Joel Edgerton again flexes his directorial and writerly muscles with his latest drama, one seemed aimed at awards season and, slyly, the current vice president. Boy Erased, though by no means one of the best pictures this year, is something I never expected to see on screen and therefore earned my respect and a whole bucket of my tears.

When we first meet Jared (Lucas Hedges), he's on his way to Love in Action, one of the more notorious "ex-gay" conversion therapy programs. The son of a proud Baptist minister and car dealer (Russell Crowe), Jared is taken by his beautiful mother (Nicole Kidman) to the program, which immediately establishes all sorts of arbitrary and problematic rules while sucking money out of the hopeful parents. The leader of the program (Joel Edgerton) commands the group of misfit queers as if running a drill camp, and it doesn't take long before Jared has second thoughts about this program. Even his mother suspects something is wrong, but the will of God seems notably difficult to identify. The story escalates to an explosive climax that is all the more powerful because it is based on a biographical memoir.

I knew this would be a difficult movie to watch, as I also went through conversion therapy for several years, but it's a masterful insight into the minds of everyone involved. Though Edgerton's screenplay is skimpy on explaining itself or delving deep into the theology or psychology of the process, it's clear that he understands the whole scenario far better than I would have expected from someone who never lived the experience. He's sensitive and acutely attuned to the minutiae of complex emotions that riddle everyone in the conversion process, so much so that the film becomes a master class in cinematic subtext and theme.

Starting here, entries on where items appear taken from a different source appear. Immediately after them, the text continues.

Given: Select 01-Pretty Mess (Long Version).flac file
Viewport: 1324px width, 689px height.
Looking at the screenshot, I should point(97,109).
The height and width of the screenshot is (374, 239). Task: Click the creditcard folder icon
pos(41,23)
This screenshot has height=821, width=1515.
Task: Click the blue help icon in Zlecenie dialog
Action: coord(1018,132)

In my opinion, the film works best to understand the intentions behind someone who, like myself, freely chose to enter the program. That's something people seem bewildered by when the topic is brought up in conversation. Further, the film becomes a sort of nearsighted experience that forces us to live in the world of conversion therapy, albeit in episodic form. Everything is close, sensory, vivid,  and sentimental (in a good way), and though Lucas Hedges has performed much better before, here he masterfully accomplishes the thankless work of becoming a sort of every-man, a blank slate that we can immediately project ourselves onto. It's some really difficult filmmaking from both Hedges and Edgerton, and ultimately wildly successful.

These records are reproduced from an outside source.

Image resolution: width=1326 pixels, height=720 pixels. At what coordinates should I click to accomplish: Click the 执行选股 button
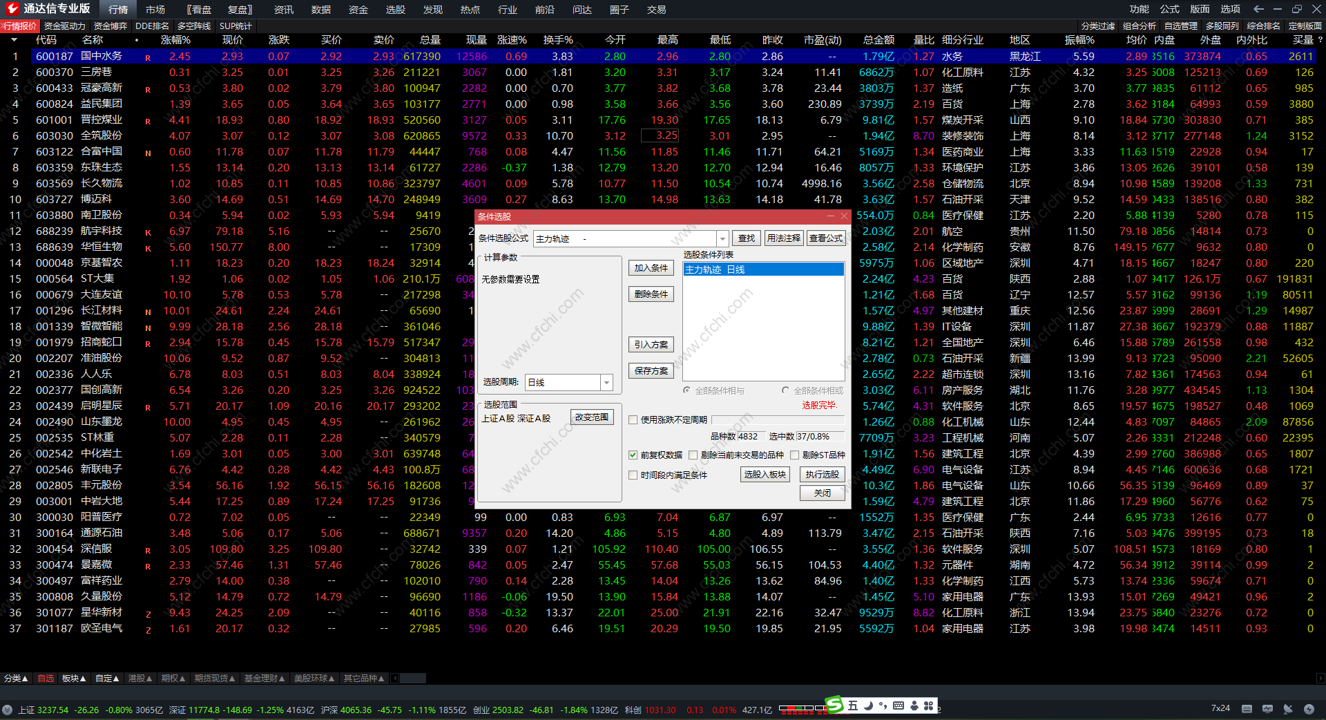[x=822, y=474]
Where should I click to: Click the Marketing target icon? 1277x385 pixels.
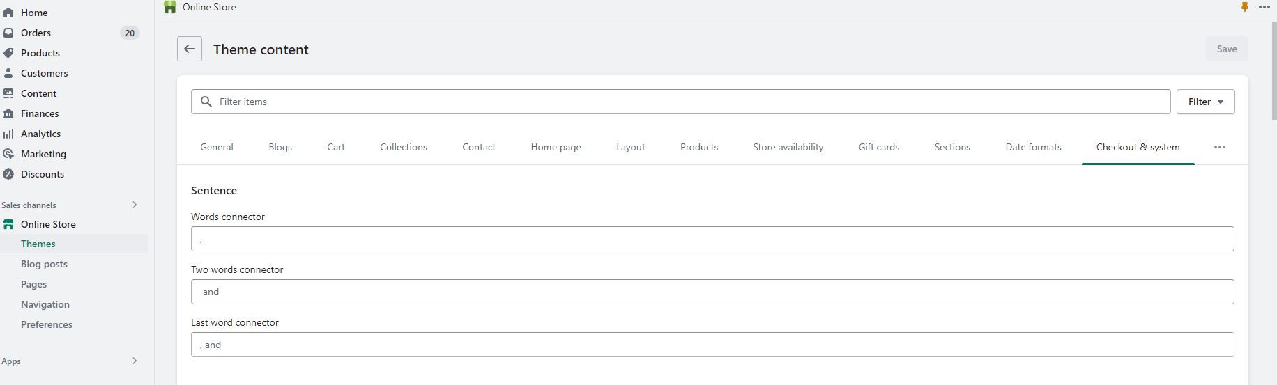pyautogui.click(x=8, y=154)
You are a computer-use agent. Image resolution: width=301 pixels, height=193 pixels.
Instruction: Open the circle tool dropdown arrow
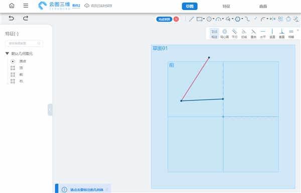point(213,19)
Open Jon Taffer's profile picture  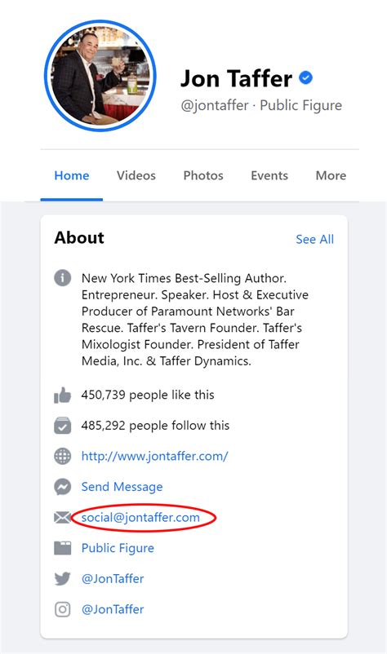pos(100,76)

While the film will unfortunately be known as the "conversion therapy" movie, it's important to actively try to squash that. It is by no means a sweeping exploration of the process or its various forms; neither is it a treatise on morality or faith or family. It is -- quite simply, and for better or worse -- a biographical story that happens to feature the conversion process. It features a very specific form of the therapy in a no less specific time and place. It also, and this is where the trouble sets in, fails in its final act because it can't decide what to do with itself. After starting with a bang into the plot, it dwindles once Jared (SPOILER ALERT) escapes the program with his mother. This emotional sequence is followed by several dragging denouement scenes including news of the death of another victim, Jared moving away, and then Jared returning to confront his parents.

It doesn't quite work, this ending, because it intensifies the disconnect Edgerton clearly struggles with between biopic and drama. While the story may be true -- that the real-life protagonist escaped, moved to the Big City and had a Big Gay Life -- it's a story that died out in the 2000s and needs to stop being propagated. The queer destiny is not urbania, and phrases like "it gets better" and "wait til you leave this town" are infinitely damaging to queers who hear them. Keep your empty well-wishes to yourself, y'all.

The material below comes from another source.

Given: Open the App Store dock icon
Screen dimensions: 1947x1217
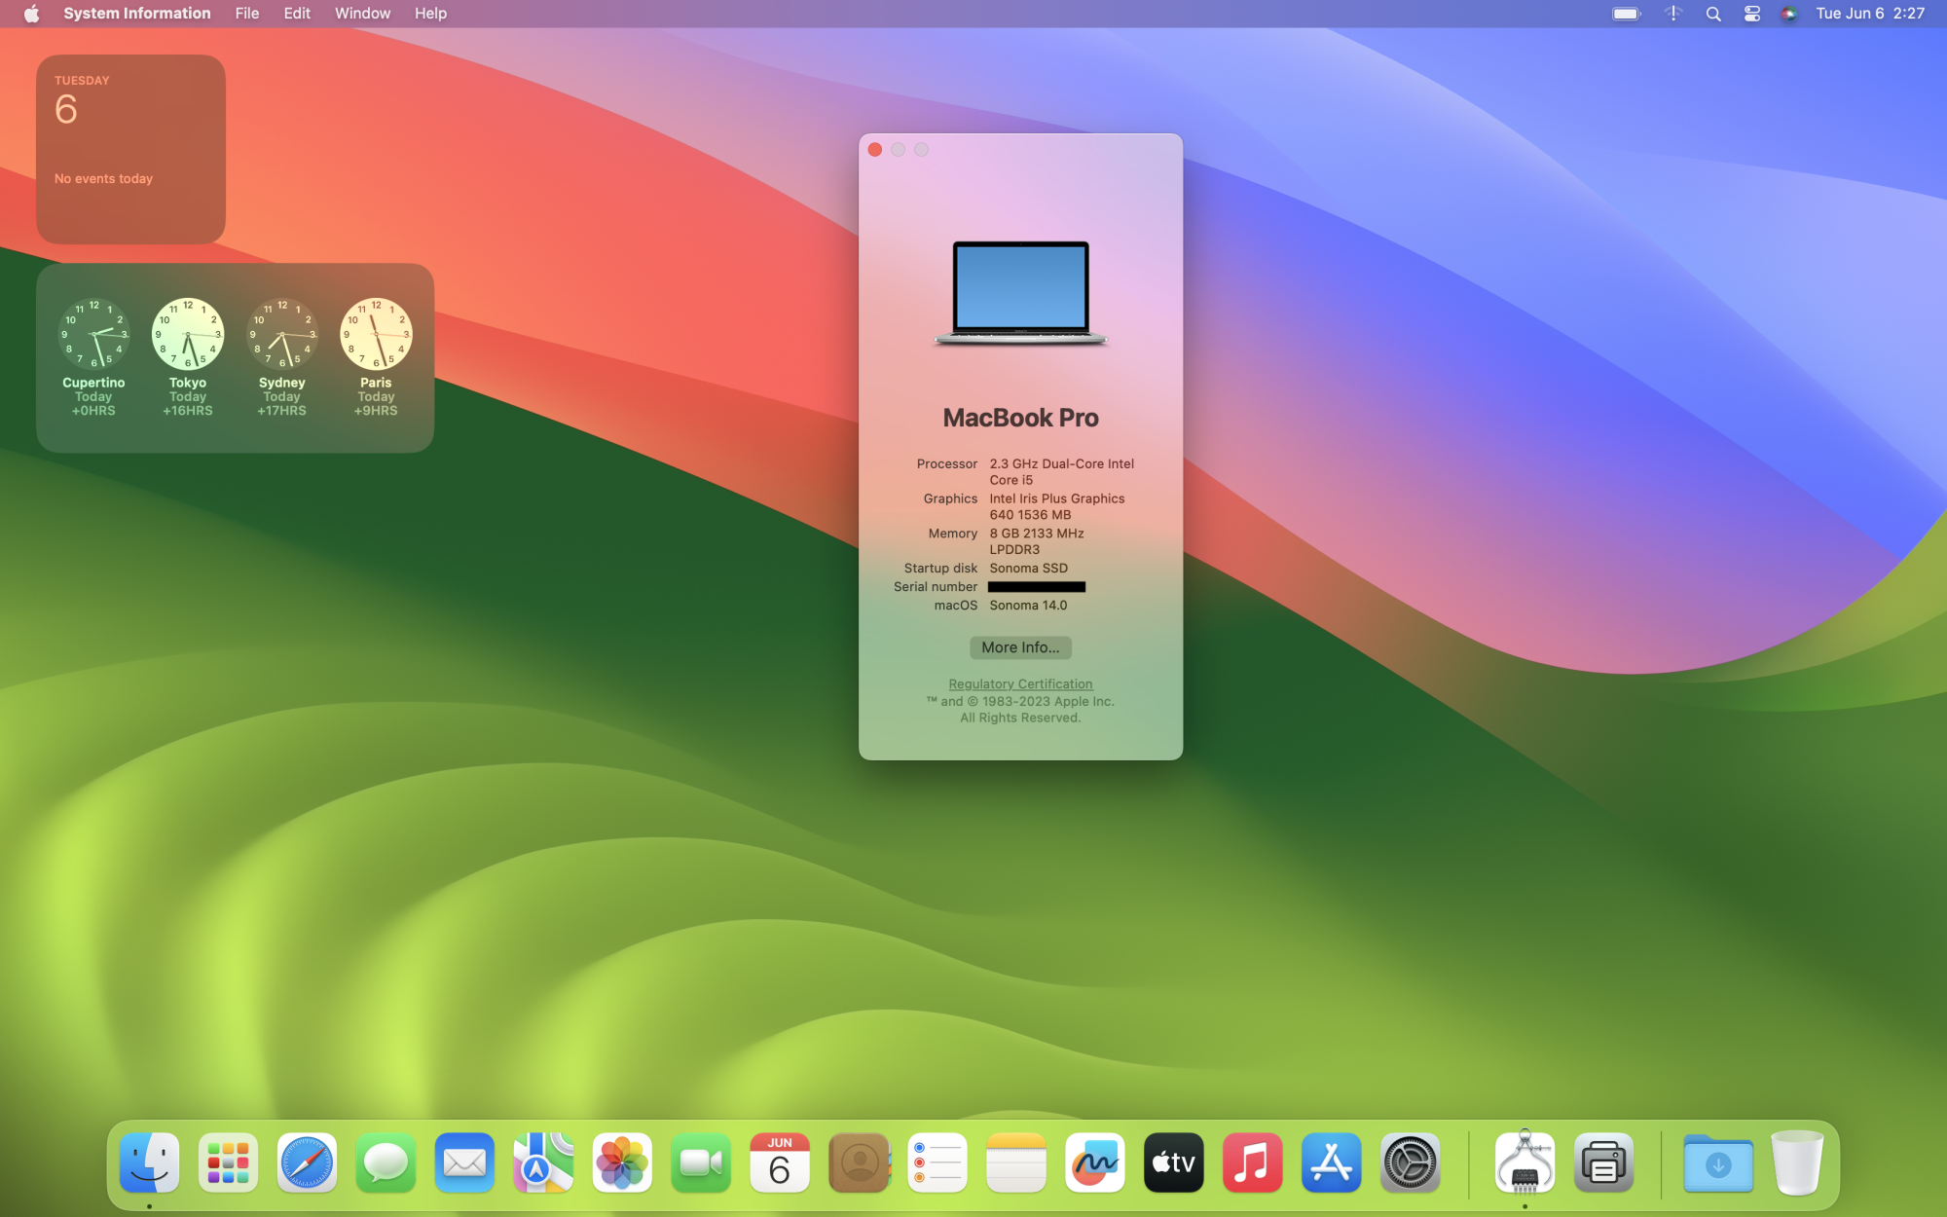Looking at the screenshot, I should pyautogui.click(x=1331, y=1162).
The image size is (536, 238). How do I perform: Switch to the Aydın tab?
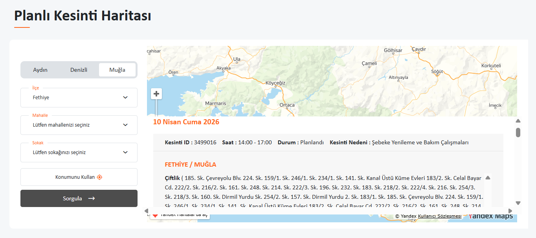click(40, 70)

Further, much like one of my complaints about Love, Simon (and I have a lot), the ending of this film loses its steam when it succumbs to a narrative that loses its stakes. When Jared returns, his mother welcomes him, and we see the change his struggles has effected in her. She no longer attends her husband's toxic church, and pointedly tells her son, "I love God, God loves me. And I love my son." While this may be true, it fails to add a few key elements -- "God loves my son" I whispered in the theater before realizing she had recited her entire line -- that might make a significant difference in hegemonic 2018 mindset. Later, when Jared does confront his father, the scene laboriously drowns in its own subtext, and I found myself completely bewildered by both characters, their dialogue, and the pacing. It's needlessly slow, hopelessly sentimental (in a bad way), and limits the scope of impact from the rest of the film.

Finally, the film skates cleanly over the lasting effects of conversion therapy -- and believe me, it's not pretty -- by effectively saying that Jared got out, he's fine now. But that's a matter of personal preference far more than anything else. Go see this movie. Go see this movie. Go see this movie.

Oh, and Nicole Kidman is just brilliant. As always.